1.5 KiB
Investigate!
Q: Suppose there are 15 people at a party. Most people know each other already, but there are still some people who decide to shake hands. Is it possible for everyone at the party to shake hands with exactly three other people?
A:
Let n be the amount of people at the party. Since every person must shake
hands with exactly 3 people, then we can represent the amount of handshakes that
takes place at the party to be 3n.
To determine if we have enough people at the party where everyone gets to shake
the hand of exactly three other people, we can utilize what is known as the
Pigeonhole Principle where
instead of pigeons we consider the amount of handshakes 3n and then evaluate
the remainder of how many containers, or "handshake contributions" every
handshake creates, in this case 2.
To understand this, consider that every time a single person shakes another person's hands, it counts as 2 handshakes:
Alice shakes Bob's hand, but Bob also shakes Alice's hands.
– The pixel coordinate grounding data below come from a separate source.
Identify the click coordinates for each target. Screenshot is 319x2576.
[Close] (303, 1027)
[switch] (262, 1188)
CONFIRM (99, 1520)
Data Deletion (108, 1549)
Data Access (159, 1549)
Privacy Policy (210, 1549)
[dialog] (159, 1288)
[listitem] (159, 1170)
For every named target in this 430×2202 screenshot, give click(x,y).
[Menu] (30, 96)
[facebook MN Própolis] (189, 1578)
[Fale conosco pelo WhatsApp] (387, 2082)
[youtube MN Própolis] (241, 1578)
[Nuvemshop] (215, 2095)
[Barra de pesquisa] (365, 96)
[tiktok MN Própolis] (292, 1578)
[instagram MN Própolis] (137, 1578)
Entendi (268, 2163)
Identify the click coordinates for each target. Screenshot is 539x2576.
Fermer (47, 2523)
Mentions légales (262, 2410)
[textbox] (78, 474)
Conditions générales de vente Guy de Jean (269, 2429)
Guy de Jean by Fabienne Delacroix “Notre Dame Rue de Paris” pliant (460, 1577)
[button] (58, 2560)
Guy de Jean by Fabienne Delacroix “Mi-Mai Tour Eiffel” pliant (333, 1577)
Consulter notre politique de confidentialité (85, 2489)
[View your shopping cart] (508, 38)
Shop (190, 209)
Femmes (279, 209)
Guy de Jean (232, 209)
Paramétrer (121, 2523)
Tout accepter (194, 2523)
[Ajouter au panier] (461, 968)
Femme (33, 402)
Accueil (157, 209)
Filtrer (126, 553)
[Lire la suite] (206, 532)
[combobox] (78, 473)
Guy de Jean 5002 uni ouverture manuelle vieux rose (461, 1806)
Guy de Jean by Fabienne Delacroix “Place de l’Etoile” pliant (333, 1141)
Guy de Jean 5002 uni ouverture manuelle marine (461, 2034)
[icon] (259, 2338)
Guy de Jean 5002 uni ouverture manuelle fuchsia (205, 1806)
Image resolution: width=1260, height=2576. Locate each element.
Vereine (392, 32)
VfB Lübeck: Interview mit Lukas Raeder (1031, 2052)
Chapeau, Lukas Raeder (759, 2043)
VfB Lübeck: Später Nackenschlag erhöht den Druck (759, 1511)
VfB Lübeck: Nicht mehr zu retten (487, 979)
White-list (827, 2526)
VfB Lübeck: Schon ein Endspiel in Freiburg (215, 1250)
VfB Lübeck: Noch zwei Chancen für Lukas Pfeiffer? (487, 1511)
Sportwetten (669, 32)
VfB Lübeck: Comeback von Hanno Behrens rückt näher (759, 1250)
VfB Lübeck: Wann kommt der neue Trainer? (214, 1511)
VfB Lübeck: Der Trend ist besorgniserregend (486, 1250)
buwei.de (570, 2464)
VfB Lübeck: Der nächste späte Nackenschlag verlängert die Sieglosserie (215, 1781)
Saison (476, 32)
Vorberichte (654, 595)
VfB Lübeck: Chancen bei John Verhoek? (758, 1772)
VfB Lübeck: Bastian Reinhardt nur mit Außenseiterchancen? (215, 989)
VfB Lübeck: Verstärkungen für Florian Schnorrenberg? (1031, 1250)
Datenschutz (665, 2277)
For the context of this problem, 2 handshakes occur every time two individuals shake hands.
If we tally up the total amount of handshakes that must take place at this party:
3n = 3 * 15 = 45 \text{ handshake contributions}
And we look at the remainder of how many handshakes are contributed:
45 \not\equiv 0 \mod 2
We can see that we'll always need an even amount of people at this party for everyone to be able to shake the hands of exactly 3 people.